Discovering YOU Magazine April 2019 Issue | Page 29

MIND YOUR BIZNESS

How will Trended Credit Data

help My Credit Scores?

Article from Vantage Score

(BPT) - Ever since the dawn of credit reporting, the information has looked relatively the same. Your lenders reported information to one, two or all three of the national credit reporting companies (CRCs) based on your most recent loan payment activities and balances. This method of reporting is informally referred to as a "snapshot in time" because your credit reports represented information based on any one single day in your credit lifecycle. And because credit scoring systems consider the information on your credit reports at the exact time your credit report is accessed or "pulled," your scores are also based on a snapshot in time and not necessarily the actual balances on your credit accounts that particular day. The credit reporting and scoring systems have operated under that structure for the better part of the last three decades.

Newer credit report data

Over the past several years the CRCs have been collecting and maintaining information that represents how you

manage your balances and payments over time. This information is formally referred to as "trended credit data" or "time series" data. The information includes the chronology of your balances, your minimum payment requirement and often your actual payment amount. For example, reports and the scoring models based on them can now decipher between whether you have an account with a balance averaging $4,000 over the past six months versus someone who charged the same amount just in the previous month but normally has a lower balance.

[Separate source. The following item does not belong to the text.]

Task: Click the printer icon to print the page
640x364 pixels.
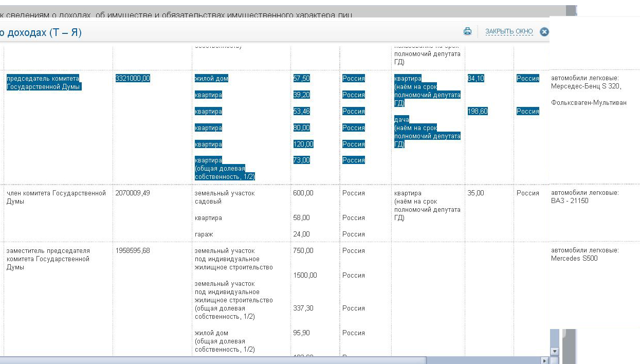Action: click(467, 31)
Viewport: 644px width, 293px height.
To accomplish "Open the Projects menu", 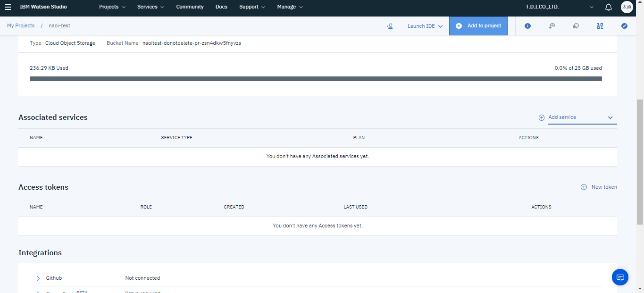I will (x=112, y=7).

This represents a considerable upgrade in credit report information. Rather than a credit report representing a snapshot in

time, it now represents your most current balances and payments for the past 24 months.

How trended credit data can help my scores

Credit card users who pay their bill in full each month don't pay interest. So, there's a tremendous savings to never revolving a balance. But it can also improve your credit score if the scoring model leverages trended credit data. That's because those who pay off their balances every month can be identified and rewarded for practicing this positive credit behavior.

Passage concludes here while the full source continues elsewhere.